Task to complete - How many of the lines below have the word "color" in them? The answer is that number and nothing more.

Input records -

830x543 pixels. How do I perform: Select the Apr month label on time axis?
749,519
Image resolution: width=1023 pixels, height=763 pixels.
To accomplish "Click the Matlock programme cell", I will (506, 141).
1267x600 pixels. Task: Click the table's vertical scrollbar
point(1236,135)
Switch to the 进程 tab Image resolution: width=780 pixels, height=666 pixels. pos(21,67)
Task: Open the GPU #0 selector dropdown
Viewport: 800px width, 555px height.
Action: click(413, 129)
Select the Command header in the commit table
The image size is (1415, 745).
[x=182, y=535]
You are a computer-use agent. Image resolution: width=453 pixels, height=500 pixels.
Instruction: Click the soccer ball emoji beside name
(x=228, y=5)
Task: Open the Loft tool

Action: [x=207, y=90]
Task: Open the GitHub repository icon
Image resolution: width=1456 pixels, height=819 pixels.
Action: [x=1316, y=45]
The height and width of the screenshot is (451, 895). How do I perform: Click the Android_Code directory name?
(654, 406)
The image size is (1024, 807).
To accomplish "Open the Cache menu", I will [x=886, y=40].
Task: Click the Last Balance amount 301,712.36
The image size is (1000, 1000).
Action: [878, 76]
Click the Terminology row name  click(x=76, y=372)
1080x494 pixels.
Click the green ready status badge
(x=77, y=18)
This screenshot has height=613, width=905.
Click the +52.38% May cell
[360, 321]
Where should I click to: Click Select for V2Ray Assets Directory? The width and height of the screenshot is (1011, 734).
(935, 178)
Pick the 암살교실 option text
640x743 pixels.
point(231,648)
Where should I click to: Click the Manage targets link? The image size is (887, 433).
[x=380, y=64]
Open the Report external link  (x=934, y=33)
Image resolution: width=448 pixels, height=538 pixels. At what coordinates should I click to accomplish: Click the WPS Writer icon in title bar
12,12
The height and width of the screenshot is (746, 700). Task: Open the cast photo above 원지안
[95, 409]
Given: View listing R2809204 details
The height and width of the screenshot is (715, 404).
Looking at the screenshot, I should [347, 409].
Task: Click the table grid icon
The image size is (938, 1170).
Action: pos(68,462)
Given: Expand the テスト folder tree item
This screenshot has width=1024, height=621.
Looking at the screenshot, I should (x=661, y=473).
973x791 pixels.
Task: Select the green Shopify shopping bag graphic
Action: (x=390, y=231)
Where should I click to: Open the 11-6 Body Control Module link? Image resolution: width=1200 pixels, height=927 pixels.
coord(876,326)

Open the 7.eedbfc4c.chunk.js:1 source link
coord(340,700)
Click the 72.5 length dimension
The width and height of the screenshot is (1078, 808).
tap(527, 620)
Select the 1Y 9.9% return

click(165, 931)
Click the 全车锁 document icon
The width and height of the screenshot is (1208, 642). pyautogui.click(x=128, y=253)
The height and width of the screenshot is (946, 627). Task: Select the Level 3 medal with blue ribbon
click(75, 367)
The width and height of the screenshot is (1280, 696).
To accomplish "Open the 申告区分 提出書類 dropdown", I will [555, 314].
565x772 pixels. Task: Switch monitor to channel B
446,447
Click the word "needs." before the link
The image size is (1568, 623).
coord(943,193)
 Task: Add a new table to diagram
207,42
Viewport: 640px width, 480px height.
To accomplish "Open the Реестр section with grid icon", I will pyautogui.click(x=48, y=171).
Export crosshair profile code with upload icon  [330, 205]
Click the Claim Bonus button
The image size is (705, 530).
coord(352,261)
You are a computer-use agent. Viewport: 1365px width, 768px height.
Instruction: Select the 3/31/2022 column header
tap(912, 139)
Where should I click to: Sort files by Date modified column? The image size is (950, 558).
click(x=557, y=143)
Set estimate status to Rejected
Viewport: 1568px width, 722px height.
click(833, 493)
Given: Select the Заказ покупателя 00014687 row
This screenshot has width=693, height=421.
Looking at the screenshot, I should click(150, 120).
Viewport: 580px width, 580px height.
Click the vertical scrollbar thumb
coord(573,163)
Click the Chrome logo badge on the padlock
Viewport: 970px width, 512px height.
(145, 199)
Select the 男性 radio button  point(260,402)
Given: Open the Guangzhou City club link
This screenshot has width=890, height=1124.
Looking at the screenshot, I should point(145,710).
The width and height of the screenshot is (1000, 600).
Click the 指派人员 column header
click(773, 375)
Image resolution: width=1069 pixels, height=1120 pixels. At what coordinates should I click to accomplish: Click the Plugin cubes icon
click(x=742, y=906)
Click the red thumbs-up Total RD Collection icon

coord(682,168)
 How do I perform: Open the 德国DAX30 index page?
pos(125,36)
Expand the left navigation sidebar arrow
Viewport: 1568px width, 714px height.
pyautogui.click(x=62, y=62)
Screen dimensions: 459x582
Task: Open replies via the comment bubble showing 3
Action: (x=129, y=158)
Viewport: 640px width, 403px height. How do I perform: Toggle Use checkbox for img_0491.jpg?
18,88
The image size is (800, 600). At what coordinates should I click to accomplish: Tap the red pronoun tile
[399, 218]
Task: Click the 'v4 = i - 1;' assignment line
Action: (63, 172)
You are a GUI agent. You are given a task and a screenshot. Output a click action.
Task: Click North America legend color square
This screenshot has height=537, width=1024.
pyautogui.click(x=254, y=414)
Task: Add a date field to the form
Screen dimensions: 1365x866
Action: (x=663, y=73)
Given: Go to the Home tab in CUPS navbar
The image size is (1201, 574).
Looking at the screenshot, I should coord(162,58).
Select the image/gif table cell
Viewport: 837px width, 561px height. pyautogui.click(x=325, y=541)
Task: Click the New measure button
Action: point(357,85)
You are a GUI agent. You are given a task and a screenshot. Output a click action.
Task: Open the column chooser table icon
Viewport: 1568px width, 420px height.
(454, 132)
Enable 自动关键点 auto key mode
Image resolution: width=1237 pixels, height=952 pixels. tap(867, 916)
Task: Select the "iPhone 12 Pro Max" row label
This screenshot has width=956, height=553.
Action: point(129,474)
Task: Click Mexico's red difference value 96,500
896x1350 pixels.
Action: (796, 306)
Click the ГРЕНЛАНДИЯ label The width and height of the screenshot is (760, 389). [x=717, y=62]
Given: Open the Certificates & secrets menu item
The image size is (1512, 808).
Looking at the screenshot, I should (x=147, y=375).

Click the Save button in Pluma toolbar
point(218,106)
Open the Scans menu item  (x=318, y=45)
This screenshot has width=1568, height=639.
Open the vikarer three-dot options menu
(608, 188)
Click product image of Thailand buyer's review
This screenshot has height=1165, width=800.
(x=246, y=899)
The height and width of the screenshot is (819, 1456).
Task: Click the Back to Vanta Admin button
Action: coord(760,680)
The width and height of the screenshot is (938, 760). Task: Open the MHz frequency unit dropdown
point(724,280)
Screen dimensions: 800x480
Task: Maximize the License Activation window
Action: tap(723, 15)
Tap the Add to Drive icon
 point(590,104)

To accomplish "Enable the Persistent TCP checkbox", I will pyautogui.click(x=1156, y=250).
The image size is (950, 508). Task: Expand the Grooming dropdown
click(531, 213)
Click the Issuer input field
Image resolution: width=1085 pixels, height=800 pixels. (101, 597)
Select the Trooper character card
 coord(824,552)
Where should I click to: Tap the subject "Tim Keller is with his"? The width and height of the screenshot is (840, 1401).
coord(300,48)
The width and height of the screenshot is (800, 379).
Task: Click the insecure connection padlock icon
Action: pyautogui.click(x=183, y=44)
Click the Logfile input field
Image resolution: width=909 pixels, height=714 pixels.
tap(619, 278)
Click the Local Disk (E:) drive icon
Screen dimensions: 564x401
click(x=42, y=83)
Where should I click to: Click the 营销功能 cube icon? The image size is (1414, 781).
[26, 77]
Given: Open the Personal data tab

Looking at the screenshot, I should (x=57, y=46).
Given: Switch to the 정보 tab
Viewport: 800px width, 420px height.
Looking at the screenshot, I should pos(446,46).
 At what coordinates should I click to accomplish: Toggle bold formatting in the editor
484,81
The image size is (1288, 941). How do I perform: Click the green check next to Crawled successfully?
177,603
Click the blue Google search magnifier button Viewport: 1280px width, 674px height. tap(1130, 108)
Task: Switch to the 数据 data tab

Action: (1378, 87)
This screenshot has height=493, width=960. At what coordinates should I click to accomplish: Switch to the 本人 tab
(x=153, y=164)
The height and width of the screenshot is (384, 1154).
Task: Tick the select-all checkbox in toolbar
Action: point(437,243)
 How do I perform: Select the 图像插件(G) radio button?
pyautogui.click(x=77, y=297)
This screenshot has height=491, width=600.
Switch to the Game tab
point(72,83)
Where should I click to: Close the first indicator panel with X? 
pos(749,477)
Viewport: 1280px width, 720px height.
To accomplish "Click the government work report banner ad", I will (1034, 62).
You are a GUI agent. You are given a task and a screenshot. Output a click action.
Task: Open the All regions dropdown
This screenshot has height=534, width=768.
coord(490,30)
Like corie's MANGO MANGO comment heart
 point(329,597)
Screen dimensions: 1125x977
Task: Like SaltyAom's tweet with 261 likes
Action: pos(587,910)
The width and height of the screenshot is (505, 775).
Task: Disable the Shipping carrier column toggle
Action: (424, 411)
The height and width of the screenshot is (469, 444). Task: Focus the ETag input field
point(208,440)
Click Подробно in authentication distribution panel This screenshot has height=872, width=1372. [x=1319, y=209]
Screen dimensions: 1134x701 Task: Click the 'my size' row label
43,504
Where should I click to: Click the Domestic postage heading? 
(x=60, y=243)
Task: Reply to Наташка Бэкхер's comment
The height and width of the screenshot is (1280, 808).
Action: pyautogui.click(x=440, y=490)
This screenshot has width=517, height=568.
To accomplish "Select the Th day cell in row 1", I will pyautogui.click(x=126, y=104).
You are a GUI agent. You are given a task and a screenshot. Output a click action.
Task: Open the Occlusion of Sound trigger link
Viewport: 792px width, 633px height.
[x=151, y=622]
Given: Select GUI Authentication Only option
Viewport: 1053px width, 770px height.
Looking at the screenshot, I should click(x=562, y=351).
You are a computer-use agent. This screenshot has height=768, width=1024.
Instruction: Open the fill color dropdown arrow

Answer section - 2